The Washington State Legislature is poised to pass legislation to force all tunnel cost overruns onto Seattle taxpayers. This is in addition to the $900 million in city revenues that Mayor Greg Nickels has already pledged to the $4.2 billion project.
A bored tunnel of this size (54 feet in diameter) has never been built anywhere in the world. Most tunnel projects experience cost overruns, even when using conventional engineering techniques. Boston’s Big Dig had cost overruns of $10.6 billion. A cost overrun here of that size would cost Seattle residents approximately $35,000 per household under the new legislation.
“We are committing $900 million we don’t have - plus who knows how much more - while our essential services are being cut, libraries are closed, schools are in trouble, and our local transit is facing 20% cuts in service,” said McGinn.

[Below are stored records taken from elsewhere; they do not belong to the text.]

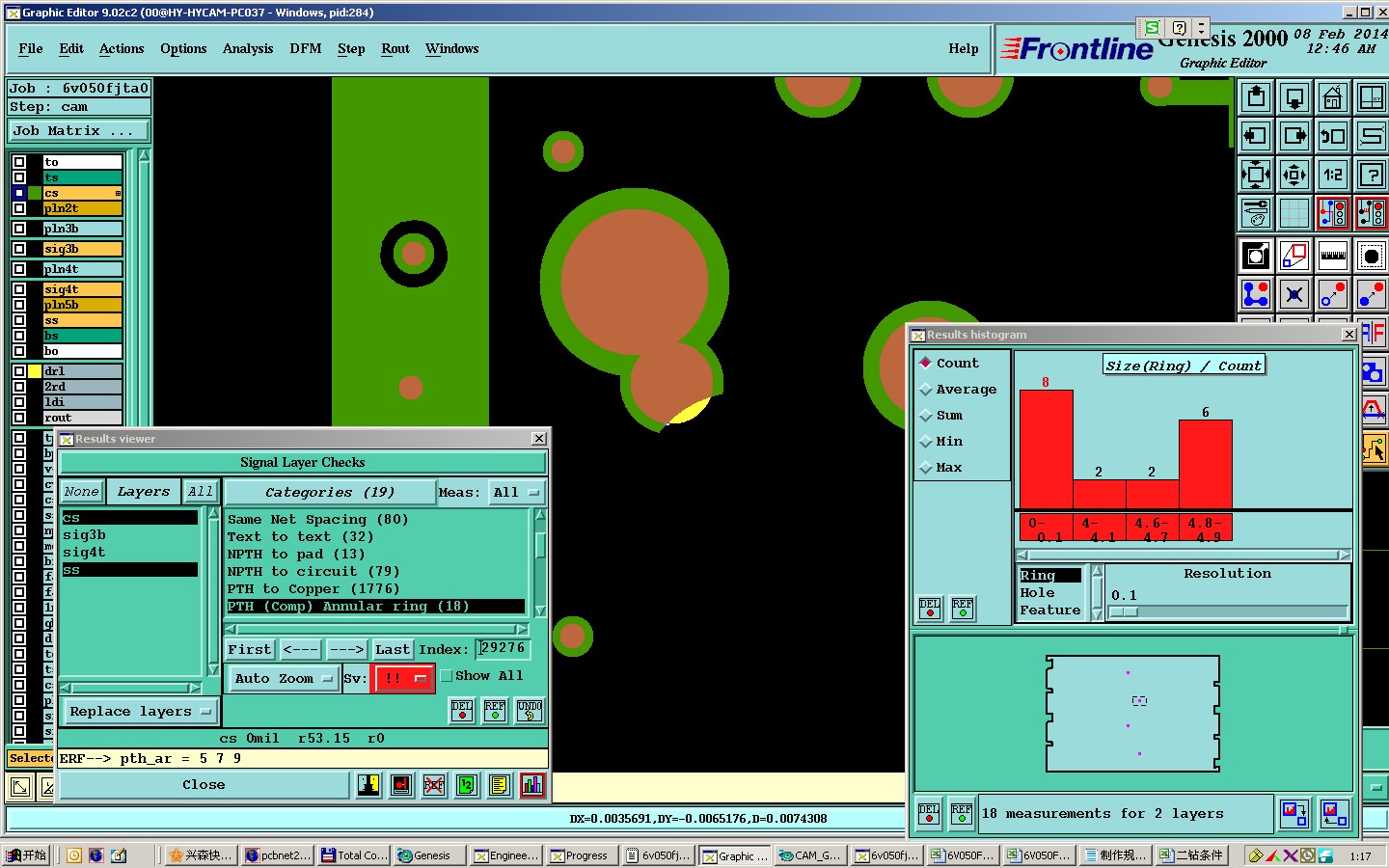
Task: Open the Analysis menu
Action: tap(248, 49)
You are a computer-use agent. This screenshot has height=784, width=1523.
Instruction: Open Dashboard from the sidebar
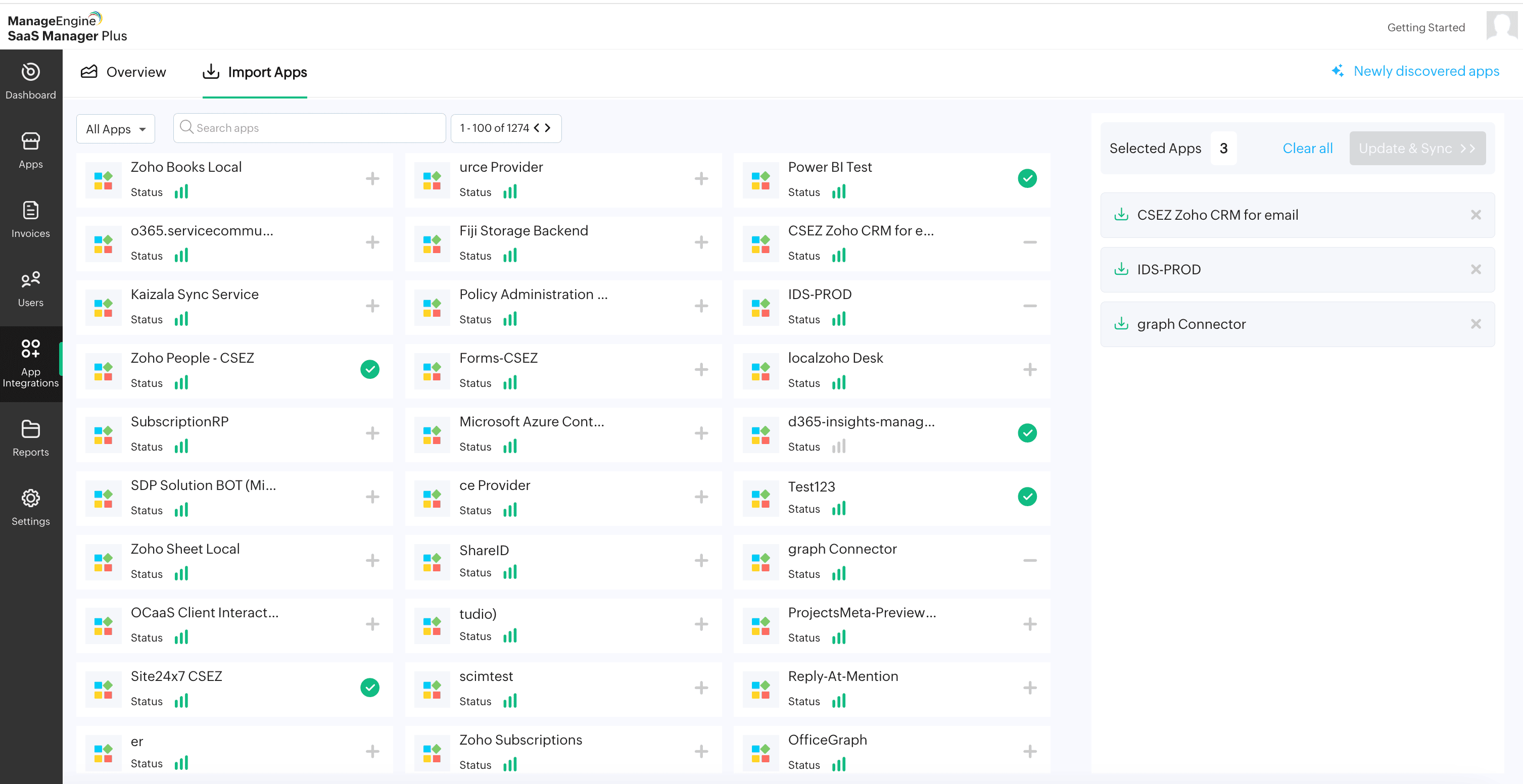[31, 81]
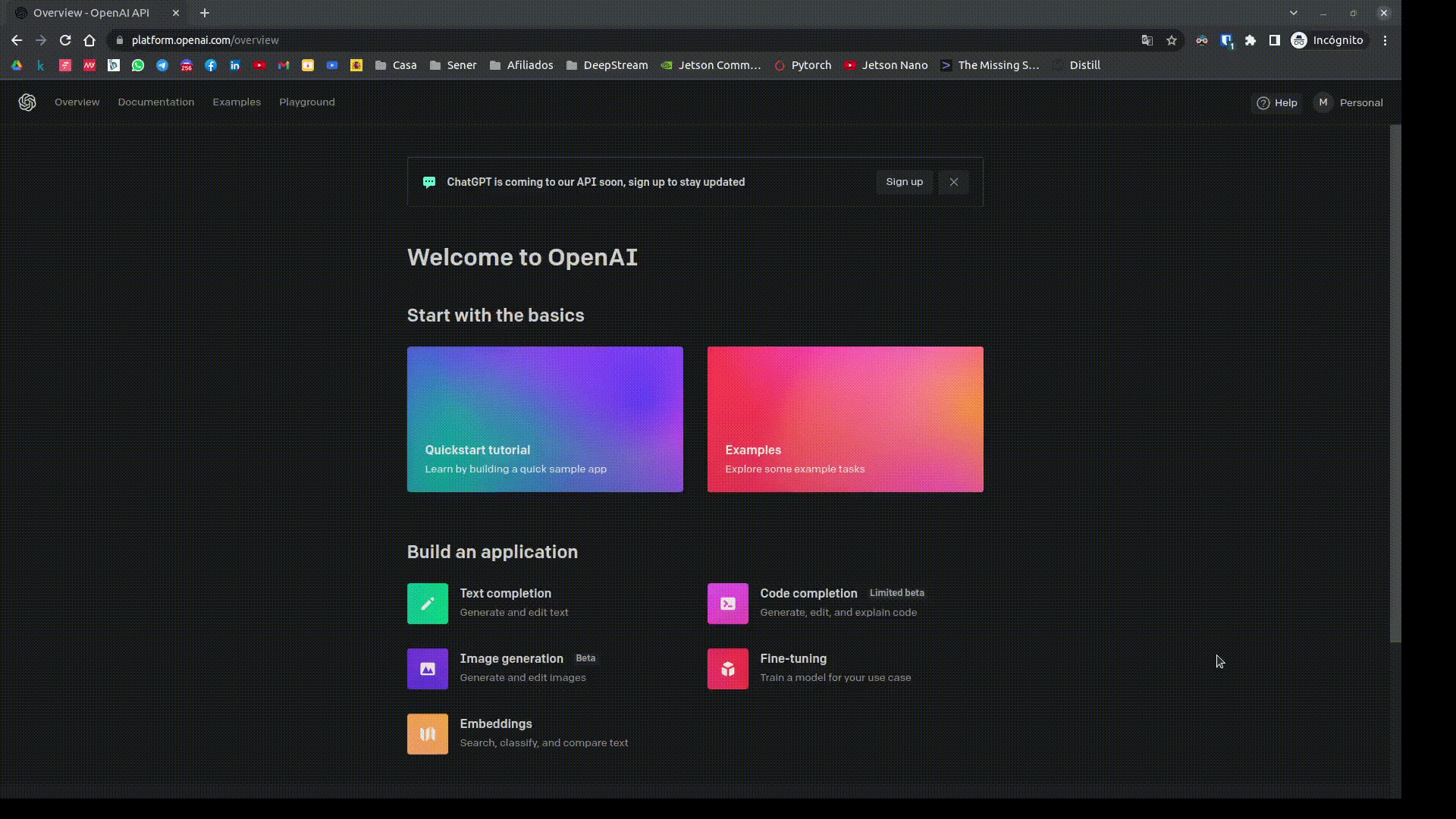Switch to the Playground nav item
Image resolution: width=1456 pixels, height=819 pixels.
click(x=306, y=102)
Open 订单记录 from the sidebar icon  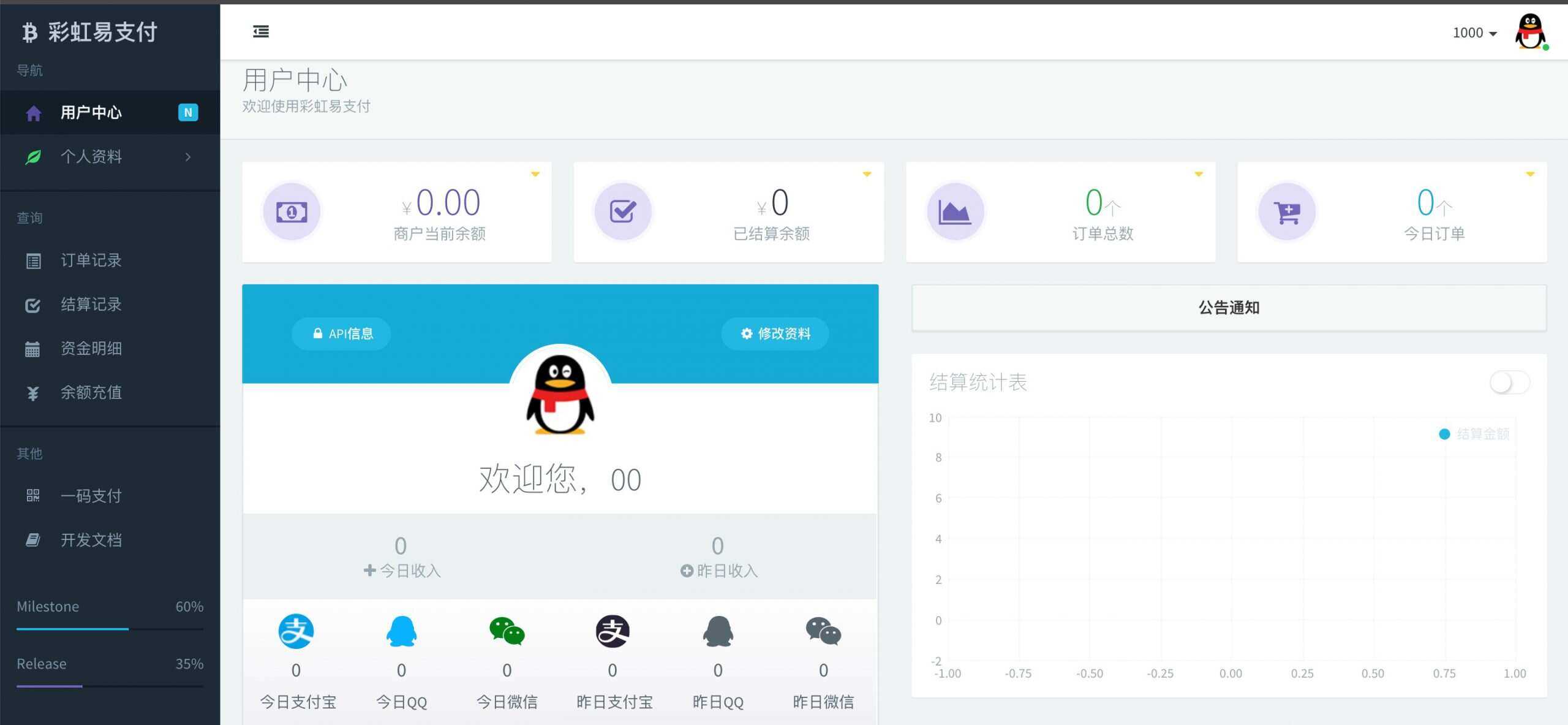coord(33,260)
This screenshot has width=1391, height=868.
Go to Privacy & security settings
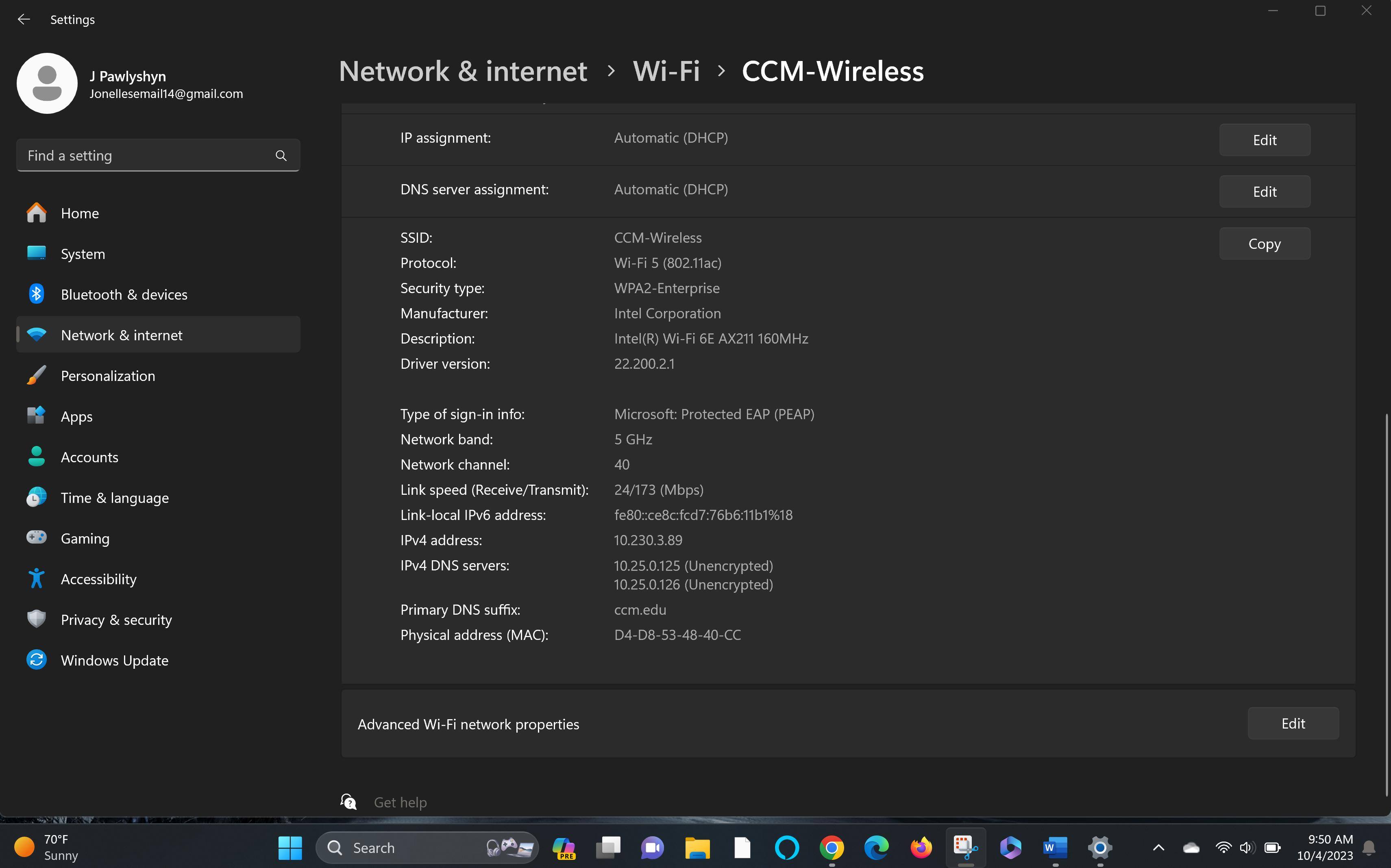coord(116,620)
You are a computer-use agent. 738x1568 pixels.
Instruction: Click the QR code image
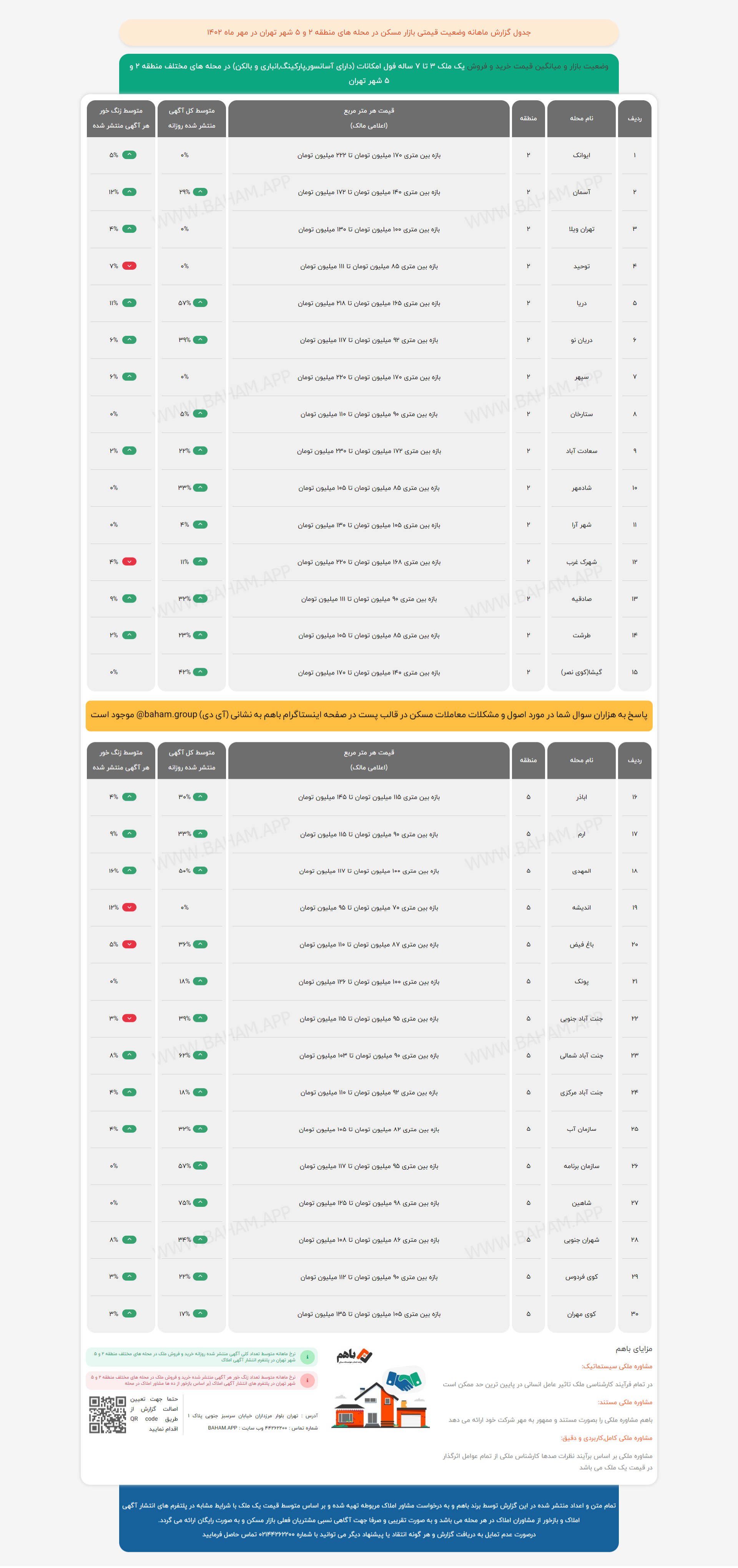(108, 1415)
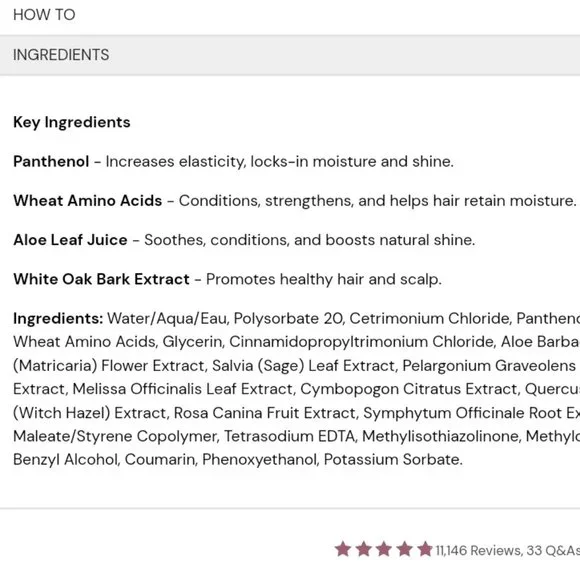Click the fourth rating star

pyautogui.click(x=404, y=549)
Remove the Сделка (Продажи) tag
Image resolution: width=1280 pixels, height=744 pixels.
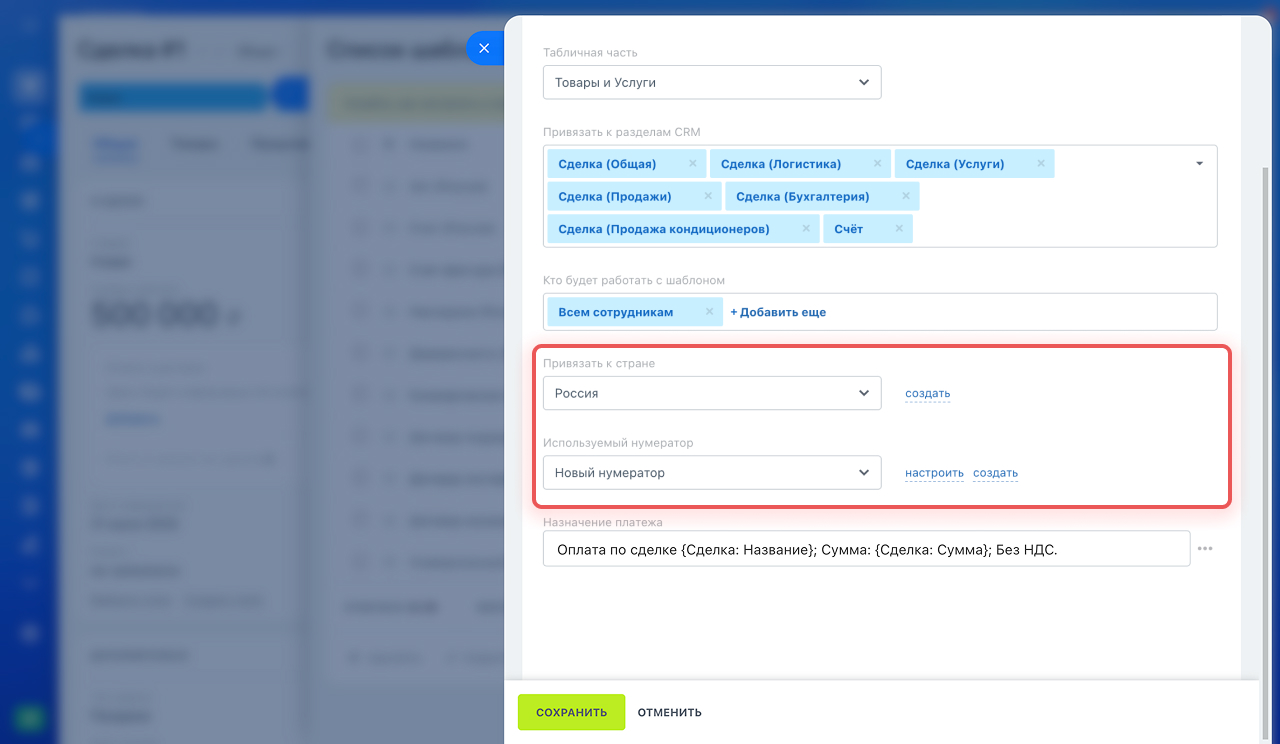coord(708,196)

Earlier in the session Gregoire and the Legislature backed away from their commitment to provide new transit revenue. Additional transit funding was a key element of the deal touted by Nickels when he committed Seattle to the most expensive and least vetted viaduct replacement option.
Seattle Deputy Mayor Tim Ceis said the city won’t oppose the bill. “I’m not going to put a happy face on it, but I’m also not going to jeopardize the project over what I see as a fairly petty gesture, a negative gesture, towards the city of Seattle,” Ceis said earlier this week.
Responds McGinn: “This is more than a “petty gesture” on the part of the Legislature. It holds Seattle taxpayers accountable for potentially hundreds of millions, potentially even billions of dollars. The Mayor is risking the city’s financial health for decades to come.”
“It’s one thing for Nickels and the State to force a tunnel on us after Seattle voted 70% against it. It’s another to force Seattle taxpayers to pay 900 million dollars, and now all cost overruns. We have better uses for Seattle tax dollars than a tunnel that will make global warming worse, and do nothing for transit service or traffic congestion.”
“Its time to get out of this bad deal.”